Thursday, December 24, 2015

The Environmental Benefits of Warmer Weather

           The Eastern United States has been experiencing a milder meteorological winter than usual, with many record-breaking higher highs and lows.  Ever-fluctuating global temperatures, which had risen to some degree the previous few decades for a variety of reasons that are not all fully understood, have been stable for nearly two decades. 

Therefore, with temperatures having reached a plateau, only a slight increase from the twenty-year mean is likely to produce broken records, as records have only been kept since the late Nineteenth Century, at most, which is an insignificant length of geologic time. 

            Regardless, the warmer weather has demonstrated how higher temperatures benefit the environment, as warming necessitates less energy usage for heating.  Because of lower demand for energy, less drilling or mining for fossil fuels is necessary, which, in turn, saves more energy and also causes less environmental contamination or disruption, and less energy is required to refine or transport fuel.  What is even more significant is the decreased burning of fossil fuels, which, in turn, leads to less production of so-called “greenhouse gases” that are theorized to be responsible for global warming, such as carbon dioxide, thereby creating a positive feedback loop.  In addition, with rain instead of snowfall, less environmentally-damaging salt is put on roads.  

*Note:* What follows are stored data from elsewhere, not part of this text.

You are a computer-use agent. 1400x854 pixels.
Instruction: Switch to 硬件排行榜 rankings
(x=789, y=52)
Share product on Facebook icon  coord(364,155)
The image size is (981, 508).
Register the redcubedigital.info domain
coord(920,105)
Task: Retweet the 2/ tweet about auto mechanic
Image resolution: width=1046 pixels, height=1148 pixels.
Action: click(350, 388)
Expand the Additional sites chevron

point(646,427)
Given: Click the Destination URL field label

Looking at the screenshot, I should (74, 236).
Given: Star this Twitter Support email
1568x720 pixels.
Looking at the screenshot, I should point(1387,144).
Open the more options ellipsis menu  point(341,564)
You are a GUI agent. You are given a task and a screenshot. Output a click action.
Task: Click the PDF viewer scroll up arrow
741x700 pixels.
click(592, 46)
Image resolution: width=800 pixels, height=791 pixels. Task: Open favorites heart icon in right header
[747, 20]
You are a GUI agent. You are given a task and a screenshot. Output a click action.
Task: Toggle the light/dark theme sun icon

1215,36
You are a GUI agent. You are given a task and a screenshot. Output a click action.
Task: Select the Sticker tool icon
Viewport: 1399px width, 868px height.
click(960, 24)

           At times in geologic history, the earth’s climate swings have been dramatic, as the planet has been either mostly glaciated or almost not glaciated at all, with tropical climates even in the arctic.  The earth is currently in another relative interglacial period of its most current Ice Age.  It is reasonable to expect at some point over the next tens of thousands of years yet another disastrous period of extreme glaciation, in which case some off-setting global warming would be welcome.  

           Indeed, modest global warming would be beneficial for life, as sea-life would flourish over a larger area and although there would be even less land, much of the remaining land would be more vegetated and inhabitable by wildlife and more arable than it is currently.